Reputation: 413
Say I have a table like so:
| Name | Age |
|--------|-----|
| Bob | 2 |
| John | 3 |
| Tim | 4 |
| Ben | 5 |
| Ella | 4 |
| Sophie | 5 |
| Grace | 6 |
| Bill | 34 |
| Ron | 23 |
| Harry | 2 |
How could I add a new column which selects a random 10% of the rows and adds a new column with True? Then sets the rest to False.

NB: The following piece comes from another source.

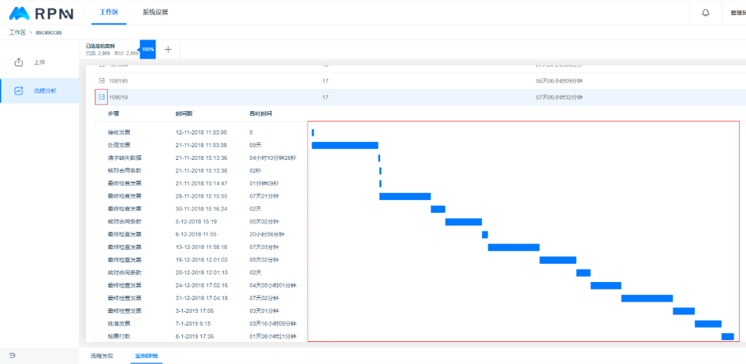Switch to the 流程发现 bottom tab

click(x=102, y=356)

Like so?
| Name | Age | |
|--------|-----|-------|
| Bob | 2 | False |
| John | 3 | False |
| Tim | 4 | False |
| Ben | 5 | True |
| Ella | 4 | False |
| Sophie | 5 | False |
| Grace | 6 | False |
| Bill | 34 | False |
| Ron | 23 | False |
| Harry | 2 | False |
Upvotes: 2
Views: 596
Reputation: 1862
You can use pandas' sample function:
df.loc[df.sample(frac=0.1).index, "sample_column"] = True
df["sample_column"] = df["sample_column"].fillna(False)
Upvotes: 2
Reputation: 10960
df['flag'] = df.index.isin(df.sample(frac=0.1, random_state=1).index)
OR
df['flag'] = False
df.loc[df.sample(frac=0.1, random_state=1).index, 'flag'] = True
Sample Output
>>> df
Name Age flag
1 Bob 2.0 False
2 John 3.0 False
3 Tim 4.0 True
4 Ben 5.0 False
5 Ella 4.0 False
6 Sophie 5.0 False
7 Grace 6.0 False
8 Bill 34.0 False
9 Ron 23.0 False
10 Harry 2.0 False
Upvotes: 0